The unknown assailants targeted Dyn, a New Hampshire firm that provides domain name services that connect internet users to websites. The company said it began monitoring an attack, mostly affecting the eastern U.S., at just past 4 a.m. About two hours later, Dyn restored services, but it was forced to address another attack around 9 a.m.

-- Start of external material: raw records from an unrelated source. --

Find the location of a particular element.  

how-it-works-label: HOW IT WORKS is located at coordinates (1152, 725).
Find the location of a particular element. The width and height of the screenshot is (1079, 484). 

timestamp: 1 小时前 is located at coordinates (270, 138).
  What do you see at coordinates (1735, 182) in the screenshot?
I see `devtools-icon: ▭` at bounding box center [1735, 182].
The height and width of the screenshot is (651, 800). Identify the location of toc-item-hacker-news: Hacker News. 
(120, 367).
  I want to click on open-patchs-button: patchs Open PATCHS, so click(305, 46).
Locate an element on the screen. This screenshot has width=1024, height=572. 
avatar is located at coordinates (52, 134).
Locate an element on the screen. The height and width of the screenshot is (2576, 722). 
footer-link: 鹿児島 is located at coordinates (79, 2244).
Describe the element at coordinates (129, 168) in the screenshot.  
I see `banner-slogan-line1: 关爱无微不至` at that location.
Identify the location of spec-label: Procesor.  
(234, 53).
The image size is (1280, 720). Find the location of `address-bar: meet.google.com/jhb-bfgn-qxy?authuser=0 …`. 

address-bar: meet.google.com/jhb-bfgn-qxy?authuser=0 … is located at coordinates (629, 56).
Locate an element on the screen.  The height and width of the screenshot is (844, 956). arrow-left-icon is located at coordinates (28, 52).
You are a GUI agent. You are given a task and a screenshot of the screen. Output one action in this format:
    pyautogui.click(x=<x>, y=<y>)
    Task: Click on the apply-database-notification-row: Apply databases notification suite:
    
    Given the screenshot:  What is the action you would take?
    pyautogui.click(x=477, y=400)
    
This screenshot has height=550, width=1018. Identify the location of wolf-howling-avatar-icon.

Just before 1 p.m., the company said it was responding to “several attacks.”

“It’s affecting a lot of very familiar sites, the ones that we use all the time,” said Dimitri Sirota, CEO of data-security firm BigID.

But the timing of that attack did not appear calculated to cause maximum damage or disruption, Sirota said, noting that Friday morning is not prime time for watching Netflix or shopping on Amazon.

“There is a kind of hypothesis that they just want to see if this type of attacks works, with the intention of using it elsewhere,” Sirota said.

Many sites were down for hours, including Twitter. Dyn restored access to most at around 1:30 p.m. Twitter put its own engineers on the outage, saying in an online post they were continuing to “investigate the root causes and mitigation strategies.”

Dyn said the attacks were “distributed denial of service,” in which an internet service provider is incapacitated by a bombardment of traffic, often from hijacked personal computers and poorly secured, web-connected internet-of-things devices such as printers and security cameras.

Dyn’s chief strategy officer Kyle York said in a conference call the attack came via “tens of millions” of IP addresses for devices hijacked via malicious code.

“Each device is an electronic soldier,” Gartner’s Litan said, adding that attackers now have “millions more that they can harness for their armies.”

Internet security firm Verisign reported that distributed-denial attacks rose 75 percent among its customers from April through June compared to the same period last year, and that the assaults “continued to become more frequent, persistent and complex.” Most targets were cloud- and internet services providers, followed by financial services firms.

In the U.S. financial system, disruption of internet connections could cause massive damage, Litan said. “We’re not prepared for this kind of volume of attack at once,” she said.

Lawrence Zelvin, a former Department of Homeland Security cybersecurity director and now head of global cybersecurity for Citibank, in 2014 warned Congress that distributed-denial assaults against financial services companies were becoming more powerful.

The attack raised concerns that a similar assault could interrupt some aspects of voting on Nov. 8. Thirty-one states and the District of Columbia allow overseas military and civilians to vote online. Barbara Simons, an adviser to the federal Election Assistance Commission, told the New York Times she worried about these sorts of incidents.

“A DDoS attack could certainly impact these votes and make a big difference in swing states,” Simons told the newspaper. “This is a strong argument for why we should not allow voters to send their voted ballots over the internet.”

Most companies use a single provider such as Dyn to connect users to their websites, Sirota said. “If they go down, you go down,” he said.

This incident should be a “clarion call” to U.S. companies, Sirota said.

By 2 p.m. Friday, most affected sites appeared to be accessible. Dyn said in a conference call the attacks had originated in part with malware code made available via the internet in recent weeks.

Security researcher Brian Krebs wrote last week on his website that the “Mirai” code had been let loose, “virtually guaranteeing that the internet will soon be flooded with attacks from many new botnets powered by insecure routers, IP cameras, digital video recorders and other easily hackable devices.”

Security firm Flashpoint late on Friday said in a blog post it had confirmed that the Mirai malware was involved in the attack, and some of the devices hijacked to send traffic to Dyn were digital video recorders.